Efficiently find matching indices and values for nested list of tuples

Question

I am working with lists of different sizes and my question is:

Supposing I have two lists of tuples with different sizes:

value1 = [(0, 1), (0, 2), (0, 3)]
value2 = [(0, 6), (0, 2), (0, 4), (0, 9), (0, 7)]

Inserted in another list:

my_list = [value1, value2]

What is the most efficient way (preferably O(n)) to find the matching index when appending mylist with a third list and return then in order? The result should look something like:

value3 = [(0, 1), (0, 2), (0, 3), (0, 5), (0, 7), (0, 10)]

mathing_values (my_list, value3): 
    
    my_list.append(value3)

    return ->  "The List 'value3' has a matching with 'value1' in 
                index 0 : (0, 1), index 1: (0, 2) and with 'value2'
                in index 4: (0, 7)"

Obs: If it works for multiple lists (more than 3) it would be perfect

Answer 1

I don't think set() will work since you are wanting the indices, so this is not super efficient, but it will work:

def find_matches(my_list, new_list):
    indices = []
    values = []
    for index, (a, b) in enumerate(zip(my_list[0], my_list[1])):
        for new_value in new_list:
            if new_value == a or new_value == b:
                indices.append(index)
                values.append(new_value)
    if len(indices) == 0:
        return "No matches"
    else:
        return "Matching Values: {} Corresponding Indices: {}".format(values, indices)

Then just call the function:

print(find_matches(my_list, value3))

output:

Matching Values: [(0, 1), (0, 2), (0, 3)] Corresponding Indices: [0, 1, 2]

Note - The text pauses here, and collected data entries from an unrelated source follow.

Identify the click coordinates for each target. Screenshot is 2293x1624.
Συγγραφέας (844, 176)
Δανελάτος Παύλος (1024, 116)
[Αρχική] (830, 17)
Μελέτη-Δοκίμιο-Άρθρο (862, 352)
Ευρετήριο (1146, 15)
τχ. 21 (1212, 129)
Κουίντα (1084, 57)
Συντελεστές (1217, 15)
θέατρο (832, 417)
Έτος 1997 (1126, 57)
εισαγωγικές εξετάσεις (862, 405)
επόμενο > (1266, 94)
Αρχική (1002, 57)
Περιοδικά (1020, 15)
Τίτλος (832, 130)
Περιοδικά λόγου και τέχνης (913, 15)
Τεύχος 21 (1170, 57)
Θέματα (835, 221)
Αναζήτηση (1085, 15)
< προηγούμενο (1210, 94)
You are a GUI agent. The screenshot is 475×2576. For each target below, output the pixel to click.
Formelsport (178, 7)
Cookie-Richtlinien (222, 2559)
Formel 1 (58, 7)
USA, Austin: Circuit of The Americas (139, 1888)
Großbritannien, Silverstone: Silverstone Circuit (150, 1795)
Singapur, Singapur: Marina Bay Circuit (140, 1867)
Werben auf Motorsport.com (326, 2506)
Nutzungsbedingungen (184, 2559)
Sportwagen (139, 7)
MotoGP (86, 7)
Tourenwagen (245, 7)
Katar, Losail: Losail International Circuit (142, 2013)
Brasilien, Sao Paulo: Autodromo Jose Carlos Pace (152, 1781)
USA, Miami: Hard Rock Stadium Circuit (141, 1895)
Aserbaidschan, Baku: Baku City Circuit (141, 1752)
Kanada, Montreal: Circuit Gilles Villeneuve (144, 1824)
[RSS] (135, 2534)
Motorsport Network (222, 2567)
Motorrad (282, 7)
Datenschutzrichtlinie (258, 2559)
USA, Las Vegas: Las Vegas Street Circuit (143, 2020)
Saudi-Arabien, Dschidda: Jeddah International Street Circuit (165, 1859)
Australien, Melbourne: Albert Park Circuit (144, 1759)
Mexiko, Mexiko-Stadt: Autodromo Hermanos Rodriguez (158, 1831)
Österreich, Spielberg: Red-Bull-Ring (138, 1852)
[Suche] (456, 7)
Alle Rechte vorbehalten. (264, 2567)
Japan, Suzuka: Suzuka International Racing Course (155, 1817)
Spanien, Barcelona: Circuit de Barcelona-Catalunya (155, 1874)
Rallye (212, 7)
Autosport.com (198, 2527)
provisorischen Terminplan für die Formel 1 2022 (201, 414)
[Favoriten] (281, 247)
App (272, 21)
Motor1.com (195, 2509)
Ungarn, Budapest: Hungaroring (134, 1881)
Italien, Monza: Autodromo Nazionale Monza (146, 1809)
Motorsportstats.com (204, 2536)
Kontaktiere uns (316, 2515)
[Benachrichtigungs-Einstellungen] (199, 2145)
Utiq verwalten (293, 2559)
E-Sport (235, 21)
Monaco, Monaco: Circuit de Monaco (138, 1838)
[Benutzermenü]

Here's the solution with pandas, which will be much faster and can include as many lists as you want. Hope this helps.

import pandas as pd

def find_matches(my_list, new_list):
    
    #create a dataframe from the lists contained in my_list
    dfs = []
    for l in my_list:
        l_series = pd.Series(l)
        l_df = pd.DataFrame(l_series)
        dfs.append(l_df)
    df = pd.concat(dfs, ignore_index=True, axis=1)
    
    #create second df of Boolean values if there are matches to the new_list
    df2 = df[df.isin(new_list)]
    df_final = df2.dropna(how='all')#drop rows where no matches were found in any list

    
    return df_final

calling:

find_matches(my_list, value3)

Return:

    0   1
0   (0, 1)  NaN
1   (0, 2)  (0, 2)
2   (0, 3)  NaN
4   NaN (0, 7)

Answer 2

I'm not sure that it's the most efficient way, but readable and straightforward:

v3 = set(value3)

[set(x).intersection(v3) for x in my_list]

UPD: an extended solution with indicies using a dict value as an index:

v3 = set(value3)

[(i, k) for x in my_list for (i, k) in enumerate(set(x)) if k in v3]